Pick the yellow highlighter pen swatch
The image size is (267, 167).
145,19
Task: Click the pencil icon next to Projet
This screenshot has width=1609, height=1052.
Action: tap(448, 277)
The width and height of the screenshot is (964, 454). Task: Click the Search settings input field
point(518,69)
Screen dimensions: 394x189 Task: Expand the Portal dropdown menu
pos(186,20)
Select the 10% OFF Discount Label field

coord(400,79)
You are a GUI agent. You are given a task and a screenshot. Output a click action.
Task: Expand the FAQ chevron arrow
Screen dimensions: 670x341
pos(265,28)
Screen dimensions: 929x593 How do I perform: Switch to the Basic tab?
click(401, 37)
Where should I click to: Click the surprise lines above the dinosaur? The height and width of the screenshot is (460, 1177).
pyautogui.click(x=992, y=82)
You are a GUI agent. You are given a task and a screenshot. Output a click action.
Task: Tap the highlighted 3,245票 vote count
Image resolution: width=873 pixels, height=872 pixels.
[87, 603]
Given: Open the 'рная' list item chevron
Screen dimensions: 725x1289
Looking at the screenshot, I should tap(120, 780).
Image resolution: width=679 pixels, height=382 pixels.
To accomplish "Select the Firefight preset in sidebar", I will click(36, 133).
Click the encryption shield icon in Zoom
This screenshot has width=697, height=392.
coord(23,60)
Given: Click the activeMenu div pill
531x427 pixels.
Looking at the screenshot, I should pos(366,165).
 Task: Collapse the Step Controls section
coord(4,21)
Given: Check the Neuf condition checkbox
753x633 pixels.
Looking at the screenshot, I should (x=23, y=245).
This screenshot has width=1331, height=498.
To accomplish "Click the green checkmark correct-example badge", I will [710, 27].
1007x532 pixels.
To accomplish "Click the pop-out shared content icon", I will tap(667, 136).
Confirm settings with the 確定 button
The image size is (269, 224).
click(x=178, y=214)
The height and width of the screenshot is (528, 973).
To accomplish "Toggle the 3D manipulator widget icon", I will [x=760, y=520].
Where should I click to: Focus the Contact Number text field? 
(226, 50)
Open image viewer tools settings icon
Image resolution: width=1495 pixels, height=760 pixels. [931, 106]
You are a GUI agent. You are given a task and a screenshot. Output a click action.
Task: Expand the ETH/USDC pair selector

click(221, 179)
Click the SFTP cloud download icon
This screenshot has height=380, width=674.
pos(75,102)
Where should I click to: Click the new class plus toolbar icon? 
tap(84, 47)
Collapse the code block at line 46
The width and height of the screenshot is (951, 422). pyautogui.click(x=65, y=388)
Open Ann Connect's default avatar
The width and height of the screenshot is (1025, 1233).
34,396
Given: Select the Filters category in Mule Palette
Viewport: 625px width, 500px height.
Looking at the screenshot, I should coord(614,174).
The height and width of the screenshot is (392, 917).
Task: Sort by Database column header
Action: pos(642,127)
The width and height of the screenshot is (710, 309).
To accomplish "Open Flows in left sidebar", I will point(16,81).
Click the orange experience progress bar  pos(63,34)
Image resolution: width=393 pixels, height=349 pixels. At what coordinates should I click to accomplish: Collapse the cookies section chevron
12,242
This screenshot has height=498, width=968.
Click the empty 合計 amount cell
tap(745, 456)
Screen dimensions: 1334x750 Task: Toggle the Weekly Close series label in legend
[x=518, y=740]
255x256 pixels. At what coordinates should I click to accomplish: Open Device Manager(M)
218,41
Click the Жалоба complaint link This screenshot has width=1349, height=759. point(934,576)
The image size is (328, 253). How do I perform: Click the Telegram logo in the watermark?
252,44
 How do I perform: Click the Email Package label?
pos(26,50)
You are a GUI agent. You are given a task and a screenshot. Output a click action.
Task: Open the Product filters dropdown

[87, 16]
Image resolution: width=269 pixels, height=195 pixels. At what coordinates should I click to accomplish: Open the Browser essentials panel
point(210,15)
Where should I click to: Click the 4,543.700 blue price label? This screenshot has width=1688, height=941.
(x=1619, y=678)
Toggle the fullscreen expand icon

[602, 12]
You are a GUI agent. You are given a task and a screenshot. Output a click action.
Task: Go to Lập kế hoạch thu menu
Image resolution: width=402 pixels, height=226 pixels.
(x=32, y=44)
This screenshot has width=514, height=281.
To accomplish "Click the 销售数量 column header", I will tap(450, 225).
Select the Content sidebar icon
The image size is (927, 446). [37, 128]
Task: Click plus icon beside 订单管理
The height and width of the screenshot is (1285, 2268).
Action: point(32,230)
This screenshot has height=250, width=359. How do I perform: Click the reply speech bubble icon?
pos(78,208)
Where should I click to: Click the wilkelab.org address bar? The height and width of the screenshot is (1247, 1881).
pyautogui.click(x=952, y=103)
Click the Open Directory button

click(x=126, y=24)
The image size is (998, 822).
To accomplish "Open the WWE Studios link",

....

**Task requirements**
Turn the rows from the line with "Select the 10% OFF Discount Label field" to the line with "Looking at the screenshot, I should tap(120, 780)." into a two-column CSV headed instruction and response, one line per row. Put each row's text and its answer in separate quoted fields, with line breaks replaced by spaces.

**Task response**
instruction,response
"Select the 10% OFF Discount Label field","coord(400,79)"
"You are a GUI agent. You are given a task and a screenshot. Output a click action. Task: Expand the FAQ chevron arrow Screen dimensions: 670x341","pos(265,28)"
"Screen dimensions: 929x593 How do I perform: Switch to the Basic tab?","click(401, 37)"
"Where should I click to: Click the surprise lines above the dinosaur? The height and width of the screenshot is (460, 1177).","pyautogui.click(x=992, y=82)"
"You are a GUI agent. You are given a task and a screenshot. Output a click action. Task: Tap the highlighted 3,245票 vote count Image resolution: width=873 pixels, height=872 pixels.","[87, 603]"
"Given: Open the 'рная' list item chevron Screen dimensions: 725x1289","Looking at the screenshot, I should tap(120, 780)."